Aims: Apoptosis plays an important role in the progression of heart failure (HF). The purpose of this study was to assess whether the pro-apoptotic molecules apoptosis-stimulating fragment (FAS, CD95/APO-1) and tumour necrosis factor-related apoptosis-inducing ligand (TRAIL) predict event-free survival of HF patients.

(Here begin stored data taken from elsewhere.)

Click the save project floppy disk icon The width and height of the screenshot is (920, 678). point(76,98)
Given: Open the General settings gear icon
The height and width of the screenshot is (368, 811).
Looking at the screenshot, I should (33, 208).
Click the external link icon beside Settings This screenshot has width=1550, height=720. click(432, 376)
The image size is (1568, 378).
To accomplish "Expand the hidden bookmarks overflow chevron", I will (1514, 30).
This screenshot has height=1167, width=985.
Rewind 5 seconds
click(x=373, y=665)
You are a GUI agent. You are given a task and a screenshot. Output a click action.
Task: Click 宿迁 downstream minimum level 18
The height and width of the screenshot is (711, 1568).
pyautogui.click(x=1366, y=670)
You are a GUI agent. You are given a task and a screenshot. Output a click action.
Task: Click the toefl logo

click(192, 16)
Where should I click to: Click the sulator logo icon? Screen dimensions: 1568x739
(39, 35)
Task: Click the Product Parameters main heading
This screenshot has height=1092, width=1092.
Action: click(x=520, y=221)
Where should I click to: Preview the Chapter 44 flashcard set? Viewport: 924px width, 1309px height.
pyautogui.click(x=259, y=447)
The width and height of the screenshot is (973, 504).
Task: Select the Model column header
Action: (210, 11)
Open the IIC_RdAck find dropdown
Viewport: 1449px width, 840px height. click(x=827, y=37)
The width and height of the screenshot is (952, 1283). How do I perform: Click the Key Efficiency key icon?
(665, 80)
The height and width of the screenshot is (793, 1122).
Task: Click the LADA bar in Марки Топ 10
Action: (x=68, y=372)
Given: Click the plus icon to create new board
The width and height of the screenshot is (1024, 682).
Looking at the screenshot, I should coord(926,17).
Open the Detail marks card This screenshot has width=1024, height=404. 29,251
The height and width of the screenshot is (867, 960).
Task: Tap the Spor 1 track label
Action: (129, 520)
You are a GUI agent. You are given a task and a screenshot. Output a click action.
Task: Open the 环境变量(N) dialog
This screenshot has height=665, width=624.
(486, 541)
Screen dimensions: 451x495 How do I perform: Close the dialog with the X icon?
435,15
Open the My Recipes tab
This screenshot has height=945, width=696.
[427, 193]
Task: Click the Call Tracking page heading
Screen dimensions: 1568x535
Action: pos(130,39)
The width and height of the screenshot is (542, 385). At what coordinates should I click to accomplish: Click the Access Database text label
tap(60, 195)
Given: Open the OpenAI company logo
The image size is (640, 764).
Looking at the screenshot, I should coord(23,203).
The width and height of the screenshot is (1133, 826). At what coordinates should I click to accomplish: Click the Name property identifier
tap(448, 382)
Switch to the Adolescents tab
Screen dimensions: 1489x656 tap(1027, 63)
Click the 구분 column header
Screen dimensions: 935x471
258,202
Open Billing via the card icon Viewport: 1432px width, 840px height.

Methods and results: We assayed soluble (s)FAS and sTRAIL levels in 351 patients with advanced HF. During the median follow-up time of 16 months, 175 patients (50%) experienced the composite endpoints: rehospitalization and death. The hazard increased with sFAS concentrations, with a hazard ratio of 2.3 comparing fourth and first quartiles. This association remained significant after adjustment for B-type natriuretic peptide (BNP) and other risk factors in a Cox regression model (P = 0.014). Patients with high sFAS but low BNP had a comparable event-free survival rate with those with elevated BNP only (P = 0.78). Conversely, high sTRAIL concentrations were related to a better prognosis. Particularly, the risk of mortality dropped by 70% in the fourth quartile of sTRAIL (P = 0.001, multivariable Cox regression model).
Conclusion: sFAS is an independent risk predictor in advanced HF patients. It may be of particular value for the identification of high-risk patients in addition to BNP. Conversely, sTRAIL appears to be protective and could be an interesting therapeutic agent.